— begin PROVIDED PASSAGE —
Mr. Speaker, I am pleased to speak on Bill C-41. I do so on experience gained as a community worker in the criminal justice system from 1975 to 1993. I have 18 years experience working with offenders, victims, police, prosecutors, judges, correctional workers and the public. I have also worked with many volunteers involved in the justice system.
My work was in the Waterloo region where we pioneered many programs in the field of community justice and corrections. Victim reconciliation, community mediation, Kitchener House where offenders serve provincial time in a halfway house, the first bail program in Ontario, law day and justice weeks were all pioneered in the Waterloo region. In the Waterloo region crime and justice are a community responsibility.
Bill C-41 is an omnibus bill that updates sentencing practices. I applaud in particular the section dealing with the imposition of fines. Under the current law close to one-third of admissions to Ontario jails are for the nonpayment of fines. We have a ridiculous situation where in lieu of collecting a $200 fine we end up spending thousands of dollars to jail the offender.
For too long we have been incarcerating people for no other reason than their being poor. It is reminiscent of debtors prisons. Too many of our aboriginal people and too many of our economically disadvantaged people occupy our jails. This bill will address this injustice and will use community service work to replace costly incarceration.
It is important when we talk of crime and justice issues to recognize that offenders and victims are people who come from communities and are not aliens from another planet. Solutions to issues of crime are complex and involve all segments of our society.
— end PROVIDED PASSAGE —
— begin INFORMATION SHOWN —
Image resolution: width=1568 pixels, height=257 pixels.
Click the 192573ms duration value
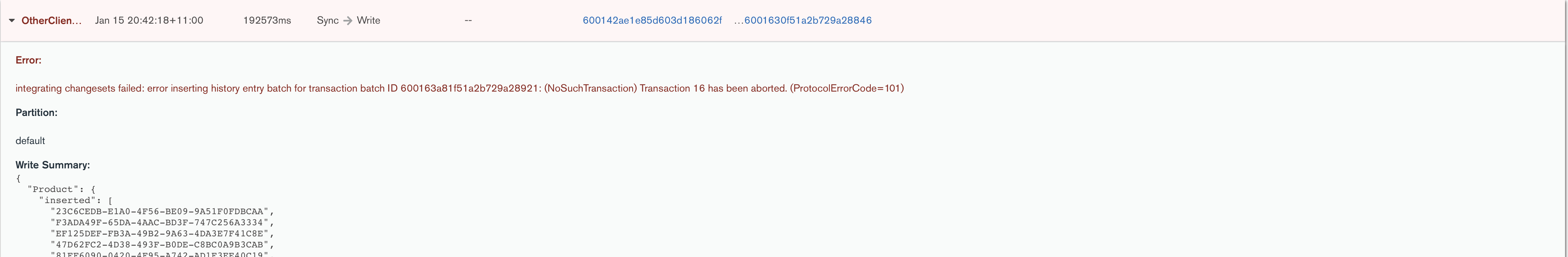click(x=267, y=21)
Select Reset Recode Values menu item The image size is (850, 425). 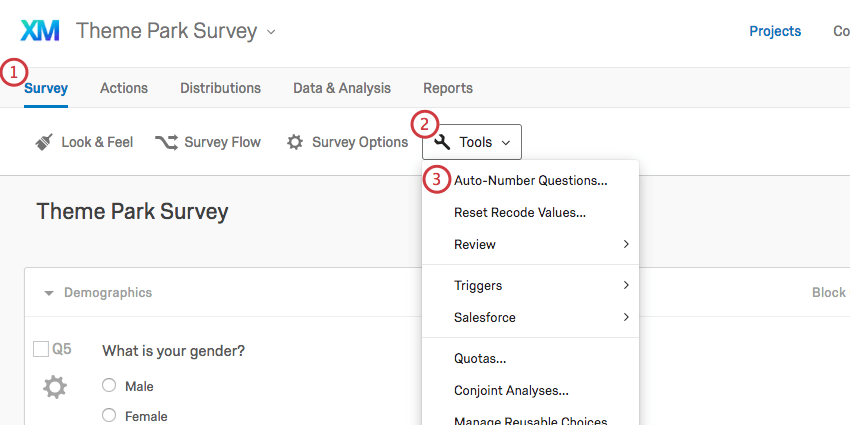[x=519, y=212]
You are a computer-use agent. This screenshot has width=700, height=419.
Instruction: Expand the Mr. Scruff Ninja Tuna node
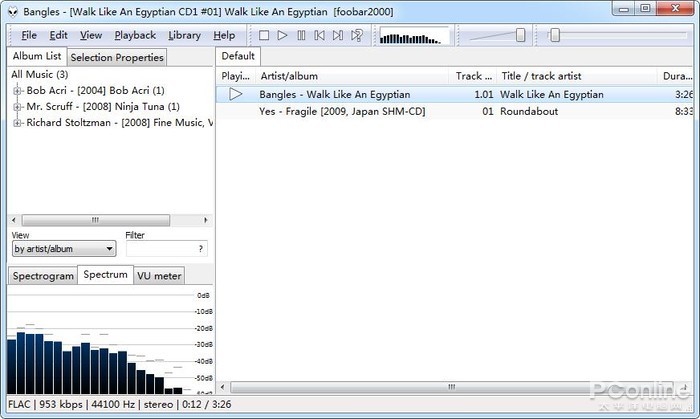[17, 107]
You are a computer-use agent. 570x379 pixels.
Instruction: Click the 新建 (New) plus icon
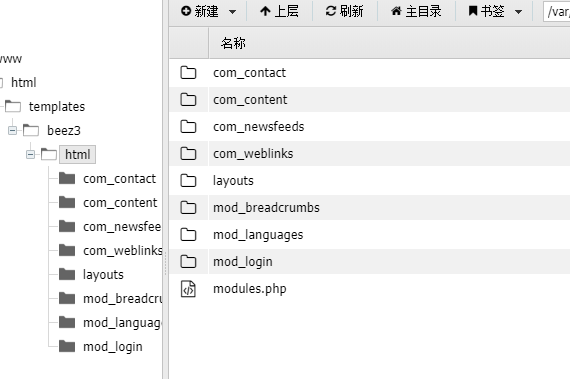186,11
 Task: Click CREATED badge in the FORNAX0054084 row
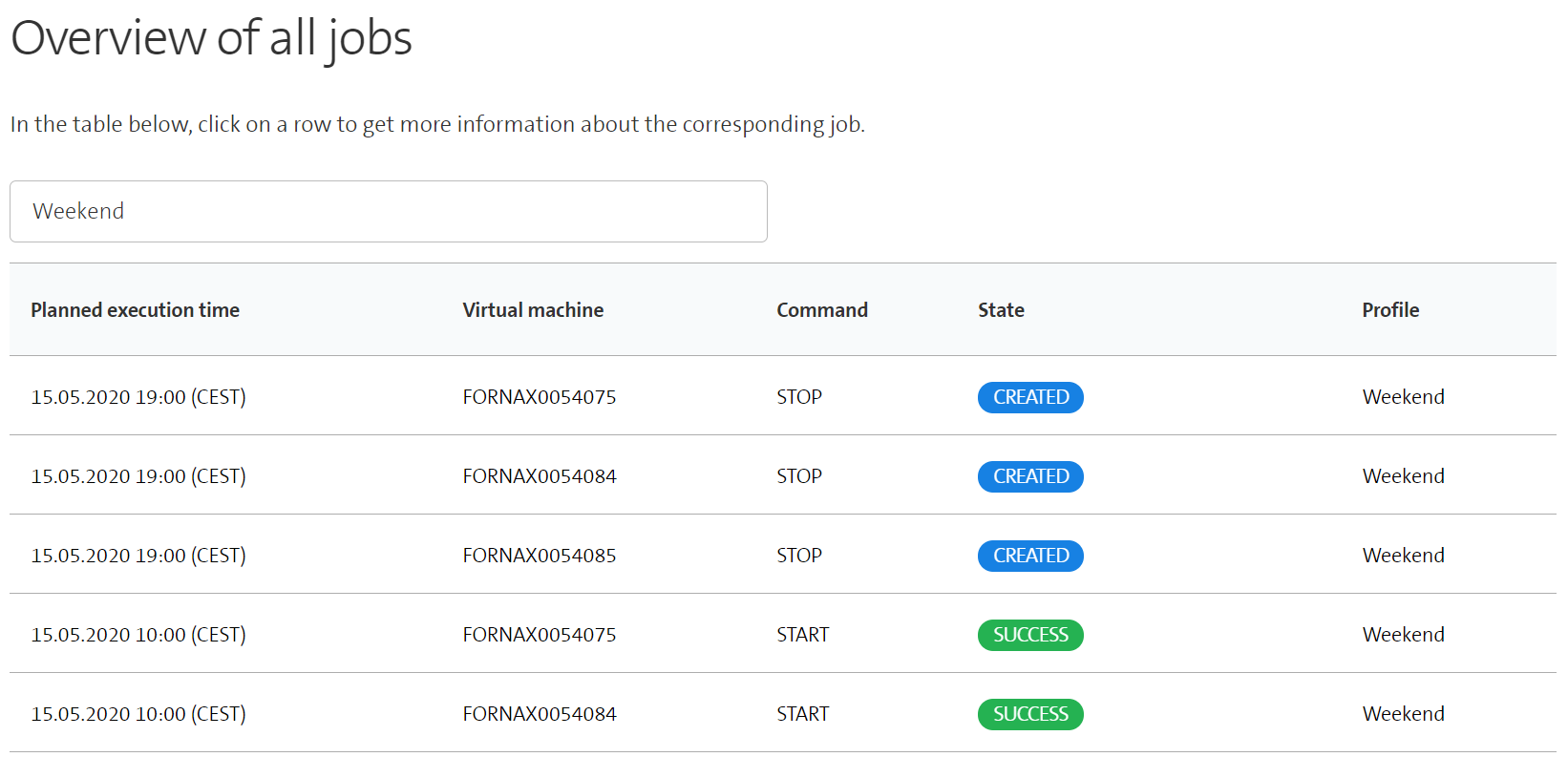click(1029, 476)
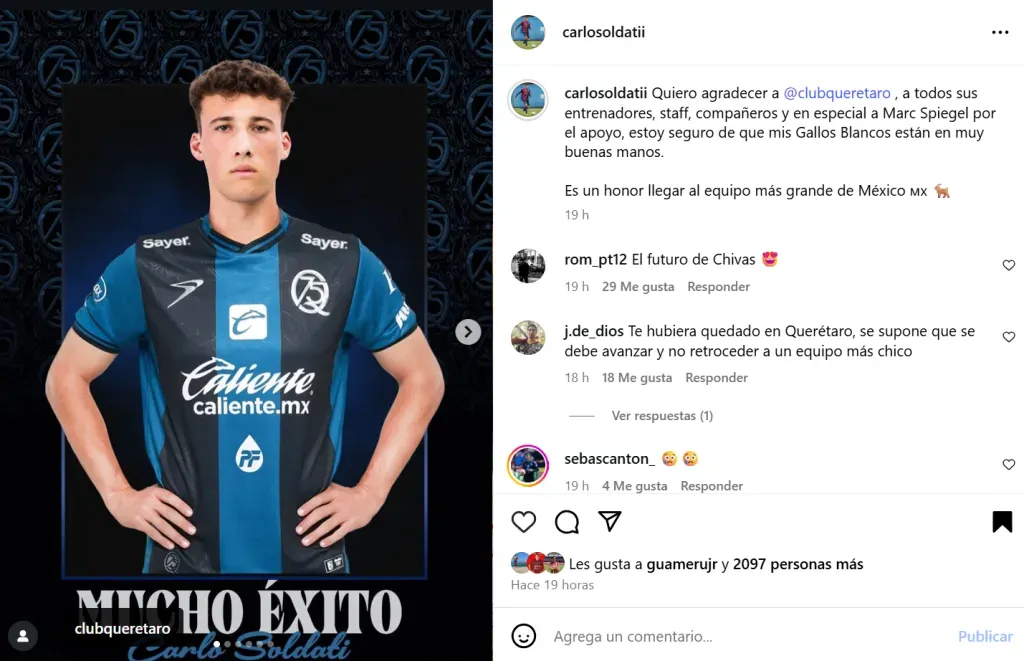Go to next carousel photo arrow
The width and height of the screenshot is (1024, 661).
(x=468, y=332)
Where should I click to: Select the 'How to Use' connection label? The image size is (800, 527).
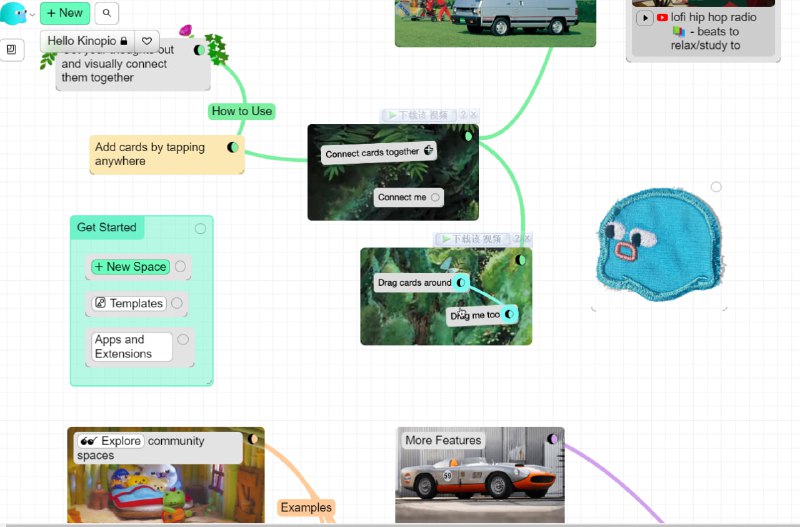click(241, 111)
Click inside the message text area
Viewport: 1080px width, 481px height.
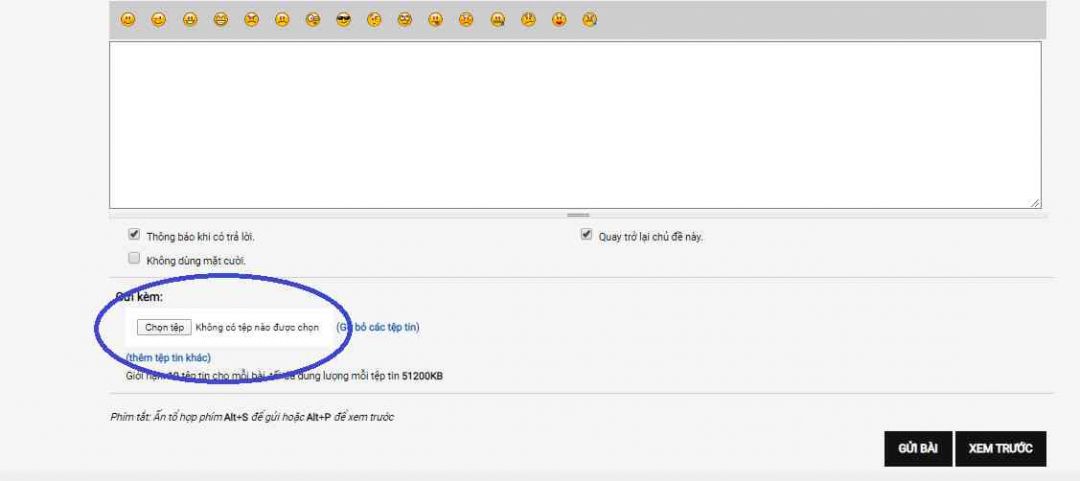coord(575,125)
— end INFORMATION SHOWN —
BRIEF A
Summarize the speech on Bill C-41 in two sentences.
BRIEF B
Transcribe the speech on Bill C-41 word for word, from "Bill C-41 is" down to "jail the offender.".
BRIEF C
According to the speech on Bill C-41, what share of admissions to Ontario jails under the current law are for the nonpayment of fines?
The material is separate from the speech on Bill C-41 and unrelated to it.

TASK SOLUTION A
Drawing on 18 years as a community worker in the criminal justice system in the Waterloo region, where many community justice programs were pioneered, the speaker welcomes Bill C-41 as an omnibus bill that updates sentencing practices. The speaker especially praises its section on fines, noting that close to one-third of Ontario jail admissions are for nonpayment of fines, and says the bill will replace costly incarceration of poor people with community service work.

TASK SOLUTION B
Bill C-41 is an omnibus bill that updates sentencing practices. I applaud in particular the section dealing with the imposition of fines. Under the current law close to one-third of admissions to Ontario jails are for the nonpayment of fines. We have a ridiculous situation where in lieu of collecting a $200 fine we end up spending thousands of dollars to jail the offender.

TASK SOLUTION C
Close to one-third.